§ **What you are asked to do**
Copy every line that contains the string "agent" from the entries below.

Segment Start: Input data

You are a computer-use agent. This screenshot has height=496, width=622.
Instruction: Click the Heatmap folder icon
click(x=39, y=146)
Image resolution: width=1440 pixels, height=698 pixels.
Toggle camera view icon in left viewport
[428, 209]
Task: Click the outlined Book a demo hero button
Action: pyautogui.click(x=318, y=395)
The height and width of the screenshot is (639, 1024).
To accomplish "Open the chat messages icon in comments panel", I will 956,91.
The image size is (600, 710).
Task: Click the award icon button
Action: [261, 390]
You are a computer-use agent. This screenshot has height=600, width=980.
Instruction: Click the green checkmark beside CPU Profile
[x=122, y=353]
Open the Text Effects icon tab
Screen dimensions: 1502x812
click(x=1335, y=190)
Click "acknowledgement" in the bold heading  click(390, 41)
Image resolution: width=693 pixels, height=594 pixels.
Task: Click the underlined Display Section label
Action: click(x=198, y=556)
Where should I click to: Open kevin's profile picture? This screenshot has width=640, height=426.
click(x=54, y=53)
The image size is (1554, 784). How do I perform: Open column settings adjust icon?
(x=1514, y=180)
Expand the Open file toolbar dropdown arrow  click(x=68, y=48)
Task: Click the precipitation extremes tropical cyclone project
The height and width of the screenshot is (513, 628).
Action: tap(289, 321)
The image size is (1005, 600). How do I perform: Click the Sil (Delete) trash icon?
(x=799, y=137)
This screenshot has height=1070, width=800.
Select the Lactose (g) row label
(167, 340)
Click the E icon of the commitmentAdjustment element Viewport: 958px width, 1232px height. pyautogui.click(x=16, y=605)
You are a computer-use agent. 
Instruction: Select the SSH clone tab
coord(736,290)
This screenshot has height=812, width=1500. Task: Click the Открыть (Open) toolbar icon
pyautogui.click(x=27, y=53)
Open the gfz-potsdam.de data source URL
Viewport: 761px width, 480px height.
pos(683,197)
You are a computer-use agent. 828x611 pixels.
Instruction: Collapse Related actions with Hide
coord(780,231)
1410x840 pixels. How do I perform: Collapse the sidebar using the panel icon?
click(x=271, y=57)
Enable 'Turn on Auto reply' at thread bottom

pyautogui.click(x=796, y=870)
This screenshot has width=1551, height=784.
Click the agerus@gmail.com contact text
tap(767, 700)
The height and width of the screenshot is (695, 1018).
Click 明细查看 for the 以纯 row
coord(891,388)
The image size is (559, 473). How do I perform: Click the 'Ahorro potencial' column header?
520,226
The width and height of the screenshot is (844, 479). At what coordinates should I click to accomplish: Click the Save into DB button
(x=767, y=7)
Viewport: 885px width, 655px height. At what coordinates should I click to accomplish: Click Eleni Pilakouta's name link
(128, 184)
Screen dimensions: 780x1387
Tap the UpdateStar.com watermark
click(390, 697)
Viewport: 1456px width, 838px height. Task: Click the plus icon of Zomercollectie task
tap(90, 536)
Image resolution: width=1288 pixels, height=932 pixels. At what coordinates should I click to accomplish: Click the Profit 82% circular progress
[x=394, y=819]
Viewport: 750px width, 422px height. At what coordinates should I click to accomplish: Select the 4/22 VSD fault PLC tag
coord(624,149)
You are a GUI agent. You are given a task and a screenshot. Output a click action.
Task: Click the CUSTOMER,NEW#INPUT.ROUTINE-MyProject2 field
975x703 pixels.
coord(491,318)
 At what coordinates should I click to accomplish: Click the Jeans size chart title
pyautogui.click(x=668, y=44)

Segment End: Input data

§ **Expected answer**
You are a computer-use agent. This screenshot has height=496, width=622.
You are a computer-use agent. This screenshot has height=600, width=980.
You are a computer-use agent. 
You are a computer-use agent. 828x611 pixels.
You are a GUI agent. You are given a task and a screenshot. Output a click action.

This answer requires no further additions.